Sisters work together to solve a child-abandonment case.
Ellie and Julia Cates have never been close. Julia is shy and brainy; Ellie gets by on charm and looks. Their differences must be tossed aside when a traumatized young girl wanders in from the forest into their hometown in Washington. The sisters’ professional skills are put to the test. Julia is a world-renowned child psychologist who has lost her edge. She is reeling from a case that went publicly sour. Though she was cleared of all wrongdoing, Julia’s name was tarnished, forcing her to shutter her Beverly Hills practice. Ellie Barton is the local police chief in Rain Valley, who’s never faced a tougher case.

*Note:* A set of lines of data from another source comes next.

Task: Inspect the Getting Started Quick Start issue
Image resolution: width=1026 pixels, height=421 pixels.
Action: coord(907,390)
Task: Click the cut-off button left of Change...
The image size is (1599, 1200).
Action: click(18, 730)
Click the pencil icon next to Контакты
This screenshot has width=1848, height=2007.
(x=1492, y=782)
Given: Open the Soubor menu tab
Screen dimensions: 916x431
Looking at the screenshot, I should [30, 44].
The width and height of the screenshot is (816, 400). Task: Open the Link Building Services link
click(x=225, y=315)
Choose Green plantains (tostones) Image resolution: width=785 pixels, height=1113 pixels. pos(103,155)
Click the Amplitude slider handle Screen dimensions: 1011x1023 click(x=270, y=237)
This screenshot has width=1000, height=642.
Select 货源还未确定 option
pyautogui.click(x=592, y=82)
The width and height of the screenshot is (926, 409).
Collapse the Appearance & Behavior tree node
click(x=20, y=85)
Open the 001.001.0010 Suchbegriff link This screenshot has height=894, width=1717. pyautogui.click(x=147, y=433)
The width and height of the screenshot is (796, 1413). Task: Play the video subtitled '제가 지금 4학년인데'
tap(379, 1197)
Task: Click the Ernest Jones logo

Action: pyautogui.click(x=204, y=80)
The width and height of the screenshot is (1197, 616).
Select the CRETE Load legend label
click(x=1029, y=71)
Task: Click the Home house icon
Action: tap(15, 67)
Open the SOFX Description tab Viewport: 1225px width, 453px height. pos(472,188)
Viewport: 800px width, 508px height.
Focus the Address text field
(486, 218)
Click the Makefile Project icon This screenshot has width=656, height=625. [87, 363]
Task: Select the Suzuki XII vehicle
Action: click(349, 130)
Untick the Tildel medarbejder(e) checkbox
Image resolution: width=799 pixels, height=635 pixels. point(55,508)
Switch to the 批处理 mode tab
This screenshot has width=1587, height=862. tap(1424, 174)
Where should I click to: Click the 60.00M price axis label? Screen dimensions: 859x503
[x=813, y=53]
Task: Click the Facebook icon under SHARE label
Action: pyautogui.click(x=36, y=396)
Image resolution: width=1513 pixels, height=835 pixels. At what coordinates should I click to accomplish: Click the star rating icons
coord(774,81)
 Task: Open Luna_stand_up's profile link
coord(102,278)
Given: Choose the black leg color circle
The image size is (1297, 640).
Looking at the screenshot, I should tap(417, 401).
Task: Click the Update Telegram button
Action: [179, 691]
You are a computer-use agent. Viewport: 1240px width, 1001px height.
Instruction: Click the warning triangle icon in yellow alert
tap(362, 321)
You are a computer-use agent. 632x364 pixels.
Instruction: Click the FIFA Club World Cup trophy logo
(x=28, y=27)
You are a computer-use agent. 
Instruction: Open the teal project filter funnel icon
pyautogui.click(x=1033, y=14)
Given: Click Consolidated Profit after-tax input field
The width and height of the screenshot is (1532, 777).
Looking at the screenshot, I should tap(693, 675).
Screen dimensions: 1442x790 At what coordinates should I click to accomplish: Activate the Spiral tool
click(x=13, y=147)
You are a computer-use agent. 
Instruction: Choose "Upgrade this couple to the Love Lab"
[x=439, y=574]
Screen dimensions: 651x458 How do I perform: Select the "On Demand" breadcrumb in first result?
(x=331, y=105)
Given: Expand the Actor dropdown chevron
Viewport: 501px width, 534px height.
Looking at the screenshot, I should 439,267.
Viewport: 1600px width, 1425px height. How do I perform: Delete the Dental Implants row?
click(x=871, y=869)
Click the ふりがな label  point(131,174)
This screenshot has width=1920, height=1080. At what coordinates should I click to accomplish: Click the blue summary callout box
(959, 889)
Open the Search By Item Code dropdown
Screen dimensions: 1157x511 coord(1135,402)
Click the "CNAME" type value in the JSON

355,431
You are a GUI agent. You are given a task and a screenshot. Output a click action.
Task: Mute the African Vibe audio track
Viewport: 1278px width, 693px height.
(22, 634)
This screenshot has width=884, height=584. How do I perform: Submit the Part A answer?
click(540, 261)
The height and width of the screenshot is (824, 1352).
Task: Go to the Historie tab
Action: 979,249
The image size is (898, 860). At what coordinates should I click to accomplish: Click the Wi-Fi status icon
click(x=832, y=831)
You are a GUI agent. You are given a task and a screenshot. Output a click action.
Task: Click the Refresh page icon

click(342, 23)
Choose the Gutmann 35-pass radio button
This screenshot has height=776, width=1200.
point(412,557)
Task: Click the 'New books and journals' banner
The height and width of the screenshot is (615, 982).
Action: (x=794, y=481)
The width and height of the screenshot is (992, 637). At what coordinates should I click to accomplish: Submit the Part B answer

This is her chance to prove she is more than just a fading homecoming queen, but a scarcity of clues and a reluctant victim make locating the girl’s parents nearly impossible. Ellie places an SOS call to her sister; she needs an expert to rehabilitate this wild-child who has been living outside of civilization for years. Confronted with her professional demons, Julia once again has the opportunity to display her talents and salvage her reputation. Hannah (The Things We Do for Love, 2004, etc.) is at her best when writing from the girl’s perspective. The feral wolf-child keeps the reader interested long after the other, transparent characters have grown tiresome. Hannah’s torturously over-written romance passages are stale, but there are surprises in store as the sisters set about unearthing Alice’s past and creating a home for her.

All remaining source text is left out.